PASSAGE TO READ:
- - - -
PRIME: What is the truth that you wanted Americans to know?
MANNING: That the sanitized version of the Iraq War up to this point, this discourse had started to be sanitized again and started to be glossed over again. And I was still seeing all of the same problems and all of the same feedback loops that were happening on the ground in terms of, you know, these cycles of retribution of death and destruction, of brutality, and the public not having any full understanding of this. I wanted to make that available. I wanted that discussion to happen.
PRIME: Well, you write, ‘it’s not possible to work in Intelligence and not to imagine disclosing the many secrets you bear.’
MANNING: I would agree with that.
PRIME: On the flip side, there are thousands of people who’ve had a similar occupation and they didn’t disclose classified information.
MANNING: But they thought about it.
PRIME: You think so?
MANNING: I know so.
PRIME: What kept them from doing that?
- - - -
EXTRACTED MATERIAL:
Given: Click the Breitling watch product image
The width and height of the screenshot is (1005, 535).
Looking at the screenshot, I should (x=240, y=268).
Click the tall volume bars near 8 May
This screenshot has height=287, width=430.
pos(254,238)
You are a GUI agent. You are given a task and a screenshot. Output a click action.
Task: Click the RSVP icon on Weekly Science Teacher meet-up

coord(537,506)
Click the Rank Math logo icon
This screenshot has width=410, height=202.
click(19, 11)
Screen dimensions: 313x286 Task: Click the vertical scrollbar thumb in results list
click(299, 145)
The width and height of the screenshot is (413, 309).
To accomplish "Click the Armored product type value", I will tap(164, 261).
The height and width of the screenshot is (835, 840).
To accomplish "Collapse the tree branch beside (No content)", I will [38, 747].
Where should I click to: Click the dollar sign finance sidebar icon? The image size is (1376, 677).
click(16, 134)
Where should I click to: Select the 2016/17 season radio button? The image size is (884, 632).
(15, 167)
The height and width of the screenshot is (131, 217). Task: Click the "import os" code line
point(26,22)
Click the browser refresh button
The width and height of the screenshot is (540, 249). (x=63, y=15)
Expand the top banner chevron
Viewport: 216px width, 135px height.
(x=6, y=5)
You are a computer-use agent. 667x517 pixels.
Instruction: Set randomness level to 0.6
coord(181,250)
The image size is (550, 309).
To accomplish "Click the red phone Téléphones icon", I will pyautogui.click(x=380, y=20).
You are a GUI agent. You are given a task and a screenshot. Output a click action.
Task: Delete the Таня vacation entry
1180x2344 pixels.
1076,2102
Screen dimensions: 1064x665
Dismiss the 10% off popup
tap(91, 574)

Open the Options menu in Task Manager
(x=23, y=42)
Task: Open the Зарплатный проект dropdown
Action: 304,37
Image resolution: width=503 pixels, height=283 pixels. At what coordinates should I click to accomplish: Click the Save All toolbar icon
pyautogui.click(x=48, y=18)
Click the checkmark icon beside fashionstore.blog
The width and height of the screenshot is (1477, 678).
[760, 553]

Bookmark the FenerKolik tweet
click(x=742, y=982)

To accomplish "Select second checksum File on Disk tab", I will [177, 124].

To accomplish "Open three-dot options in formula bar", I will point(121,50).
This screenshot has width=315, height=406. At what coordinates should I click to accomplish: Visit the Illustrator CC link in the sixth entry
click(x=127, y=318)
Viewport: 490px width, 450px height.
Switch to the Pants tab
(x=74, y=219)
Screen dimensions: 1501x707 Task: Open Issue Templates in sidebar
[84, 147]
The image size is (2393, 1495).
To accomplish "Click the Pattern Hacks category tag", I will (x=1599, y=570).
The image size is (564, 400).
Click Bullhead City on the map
- - - -
Return the part of the interview transcript from "PRIME: On the" to "MANNING: I know so.", copied word for word. Work only from the interview transcript.

EXERCISE SOLUTION:
PRIME: On the flip side, there are thousands of people who’ve had a similar occupation and they didn’t disclose classified information.
MANNING: But they thought about it.
PRIME: You think so?
MANNING: I know so.